## Page excerpt
Expert Interview

Advancing Web-Based Surveys with Multimode Outreach

February 11, 2020

The web-based survey is an important way to gain critical information fast and inexpensively. Westat has significant experience in encouraging people to participate in online surveys. This includes surveys of the general population, as well as specialized groups, such as college students, physicians, and business executives. For example, Westat recently piloted a design that pushed 70% of general population respondents who normally respond on paper to the web.

“Online surveys have several advantages,” says David Cantor, Ph.D., a Westat Vice President, Senior Statistical Fellow, and principal investigator. “They allow for inexpensive, rapid collection of data, and they make it easier to recruit large sample sizes. They also enable us to access geographically and demographically diverse audiences.”

Other Benefits

Both the respondent and the researcher benefit from web-based surveys:

  • Surveys can be self-administered, which is especially beneficial when asking questions on sensitive topics.
  • The “interviewer effect” is eliminated:
    • People aren’t inclined to respond in a way that they think the interviewer wants them to. Instead, respondents feel comfortable in answering questions honestly and can be ensured of their anonymity.
    • The interviewer doesn’t mediate how the question is delivered (e.g., misreading; idiosyncratic intonations that affect interpretation).
  • The computer drives the navigation, rather than relying on the respondent to read and interpret which question should be answered next.
  • Answers can be checked by the computer to see if they are plausible (e.g., whether a number is in a possible range; if one answer conflicts with a previous one).
  • These surveys offer the opportunity to embed probes that invite respondents to rethink answers or take more time to answer, providing another quality check.

Range of Topics

Dr. Cantor notes that Westat is conducting a variety of online surveys on a range of topics, including health, criminal justice, and veterans issues. For example, data are being collected for the National Cancer Institute to understand how adults use different communication channels to obtain vital health information for themselves and their loved ones.

In a longitudinal survey that is conducted entirely online, researchers are uncovering data on the risk of domestic or intimate partner violence among young adults ages 18 to 24. To encourage participation, Westat created a youth-oriented website, using graphics and themes associated with online gaming.

For the Wounded Warrior Project (WWP), Westat conducted regular web-based surveys of WWP alumni to identify trends among its alumni, compare their outcomes with those of other military populations, and measure the impact and mix of WWP services and programs.

Westat Provides Savvy Solutions to Limitations

Using the web for surveys, however, has 2 important limitations.

Scope. It is difficult to directly contact the general population by web. There is no universal list of email addresses that can be used to contact respondents.

Westat has been experimenting with ways to “push” respondents to the web by using address-based sampling (a general population list) to send snail mail to households, requesting them to answer by web. As part of this effort, we have been offering different incentives, such as gift cards or cash, to motivate respondents to answer by web.

Population gaps. There are still gaps in who accesses the web. Older people, as well as those who do not have easy access to the internet, are often left out of online survey respondent pools. This affects the representativeness of surveys that are restricted to the web.

Westat overcomes this issue by supplementing web surveys with other modes, such as paper surveys. The answer lies with mixing different survey modes to take advantage of the web while still ensuring that results are representative of the full population. In several of Westat’s studies, some respondents use the web, while others respond on paper or some other mode. In these studies, we are exploring how best to accommodate the modes while still maintaining comparable data.

Efficiencies with web-based surveying will continue to develop. Westat continues to build on the opportunities web-based surveys offer while also exploring innovative ways to overcome any potential pitfalls that may restrict respondents from participating.

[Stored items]
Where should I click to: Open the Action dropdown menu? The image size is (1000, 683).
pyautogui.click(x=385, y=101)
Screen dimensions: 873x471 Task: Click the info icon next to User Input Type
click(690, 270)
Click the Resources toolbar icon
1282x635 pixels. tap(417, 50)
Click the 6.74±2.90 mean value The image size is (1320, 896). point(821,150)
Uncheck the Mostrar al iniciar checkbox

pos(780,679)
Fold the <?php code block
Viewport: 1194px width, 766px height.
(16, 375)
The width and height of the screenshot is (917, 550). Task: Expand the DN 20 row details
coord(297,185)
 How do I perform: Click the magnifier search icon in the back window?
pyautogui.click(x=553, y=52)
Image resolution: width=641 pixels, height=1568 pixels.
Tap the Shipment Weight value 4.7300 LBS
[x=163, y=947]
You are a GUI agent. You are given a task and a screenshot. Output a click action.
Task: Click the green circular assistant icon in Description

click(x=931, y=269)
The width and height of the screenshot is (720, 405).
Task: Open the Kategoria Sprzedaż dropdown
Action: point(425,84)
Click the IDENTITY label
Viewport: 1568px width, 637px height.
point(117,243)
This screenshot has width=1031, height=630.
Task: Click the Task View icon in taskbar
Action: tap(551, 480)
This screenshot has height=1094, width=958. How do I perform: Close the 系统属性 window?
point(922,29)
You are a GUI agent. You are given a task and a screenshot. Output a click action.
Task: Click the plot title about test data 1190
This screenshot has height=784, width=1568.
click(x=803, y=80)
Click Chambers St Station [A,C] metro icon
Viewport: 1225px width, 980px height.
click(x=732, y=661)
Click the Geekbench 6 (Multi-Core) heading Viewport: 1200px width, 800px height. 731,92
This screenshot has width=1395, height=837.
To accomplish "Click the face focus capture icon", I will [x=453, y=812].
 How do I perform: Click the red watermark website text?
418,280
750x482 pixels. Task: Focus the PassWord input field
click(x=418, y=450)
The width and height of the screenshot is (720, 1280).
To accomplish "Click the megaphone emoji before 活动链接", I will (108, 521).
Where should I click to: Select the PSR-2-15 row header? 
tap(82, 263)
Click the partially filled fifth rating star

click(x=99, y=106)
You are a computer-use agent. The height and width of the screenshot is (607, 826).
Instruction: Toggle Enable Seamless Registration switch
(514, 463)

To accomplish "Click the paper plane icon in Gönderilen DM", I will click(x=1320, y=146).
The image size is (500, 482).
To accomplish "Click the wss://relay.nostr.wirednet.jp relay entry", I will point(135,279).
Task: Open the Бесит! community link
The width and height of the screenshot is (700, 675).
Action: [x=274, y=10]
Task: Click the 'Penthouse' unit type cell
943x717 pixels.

## Activities
(a) In the interview on web-based surveys, what share of general population respondents did Westat's recent pilot push to the web?
(b) Rewrite the passage of the interview on web-based surveys starting at "Westat Provides Savvy" and ending at "respondents to answer by web.", putting "postal mail" in place of "snail mail".

## Numbered responses
(a) 70% of general population respondents who normally respond on paper.

(b)
Westat Provides Savvy Solutions to Limitations

Using the web for surveys, however, has 2 important limitations.

Scope. It is difficult to directly contact the general population by web. There is no universal list of email addresses that can be used to contact respondents.

Westat has been experimenting with ways to “push” respondents to the web by using address-based sampling (a general population list) to send postal mail to households, requesting them to answer by web. As part of this effort, we have been offering different incentives, such as gift cards or cash, to motivate respondents to answer by web.